EXCERPT:
Last night’s game between the Marlins and the New York Mets had all the makings of a classic pitcher’s duel, and indeed the duel between Josh Johnson and Johan Santana was just as we expected. The two pitchers went toe to toe, equaling each others’ performances, and both left with the game still in the balance in the late innings.
Thankfully, the Marlins don’t have Jerry Manuel managing the team. Manuel made a series of odd moves that may have cost the Mets the opportunity to win the game. I figured we should talk about a few of the managerial moves of last night’s contest.
The View from Afar
Aces duel to a tie
As expected, Johnson and Santana shined in the early goings of the game. Both pitchers allowed only one run, but you have to think that Johnson got the best of the duel last nigh.
Johnson: 7 IP, 1 R, 3 H, 7 K, 0 BB, 0 HR
Santana: 7 IP, 1 R, 6 H, 5 K, 1 BB, 0 HR
Either way, both dominated their opponents’ respective lineups. Johnson threw 95 pitches, getting 62 in a generalized strike zone (65.3% Zone%), similar to Ricky Nolasco’s recent start. JJ recorded 10 whiffs on his pitches, split evenly between his fastball, change-up, and slider. The fastball and change must have been working in terms of ground balls as well, as Johnson induced 10 grounders out 18 balls in play. Essentially, you could not have drawn up a better start from JJ, it was close to flawless. Outside of the timing of the second inning (all three hits came in the second), Johnson was facing the minimum throughout.
Quick Aside: An Anti-Barden Message
Look, I have no problems with Brian Barden, the person. I’m sure he’s a nice guy. But Ted and Dave at Marlins Diehards are right; Barden had no business being the #2 hitter for the Fish last night. I estimate it may have cost us 0.18 runs perhaps against a lineup I make, maybe 0.12 runs if we just bat Gaby Sanchez second. That may not seem like a lot, of course, but it’s costing us something. Also, it got Dan Uggla’s bat out of the lineup, and I’ll bet the reason wasn’t to rest him but rather to keep his 1-for-19 performance against Santana away from the game. This move actually did impact the game. Back to the story.

EXERCISE SET:
**A.** Do these statements agree with the Marlins–Mets post? (i) Johnson threw 95 pitches. (ii) Santana walked no batters. (iii) All of the hits Johnson allowed came in the second inning. Answer each with yes or no and quote the words of the post that settle it.
**B.** Name every player mentioned in the Marlins–Mets post.
**C.** Pick up the Marlins–Mets post where it stops and write the next part.

DATA LINES:

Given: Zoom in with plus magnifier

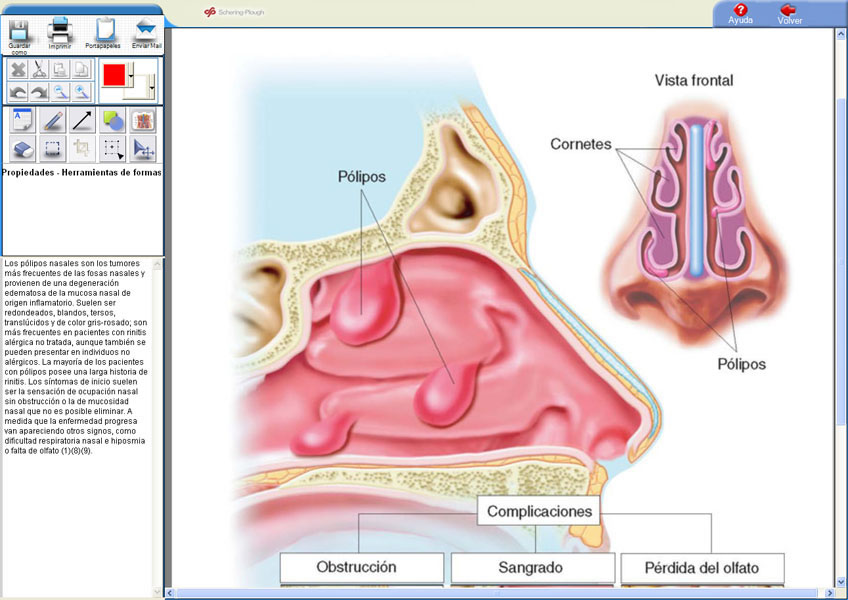Looking at the screenshot, I should click(x=82, y=92).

ANSWERS FOR THIS EXERCISE:
**A.**
(i) Yes: "Johnson threw 95 pitches"
(ii) No: "Santana: 7 IP, 1 R, 6 H, 5 K, 1 BB, 0 HR"
(iii) Yes: "(all three hits came in the second)"

**B.** Josh Johnson, Johan Santana, Ricky Nolasco, Brian Barden, Gaby Sanchez, Dan Uggla

**C.**
Fredi makes right move, pulls Johnson, but for wrong guy
In the seventh inning, Santana walked Brett Carroll following a Sanchez double, creating an opportunity with men on first and second and two outs. Here are some relevant numbers with regards to that situation:
Marlins Win Expectancy: 57.6%
Marlins Run Expectancy: 0.47
Leverage Index: 2.86
What this means is that the PA mentioned was 2.86 times more important than the average PA, that teams were expected to win 57.6% of games in which they have reached this base/out/inning/score state, and that teams in this situation were expected to score 0.47 runs by the end of the inning on average.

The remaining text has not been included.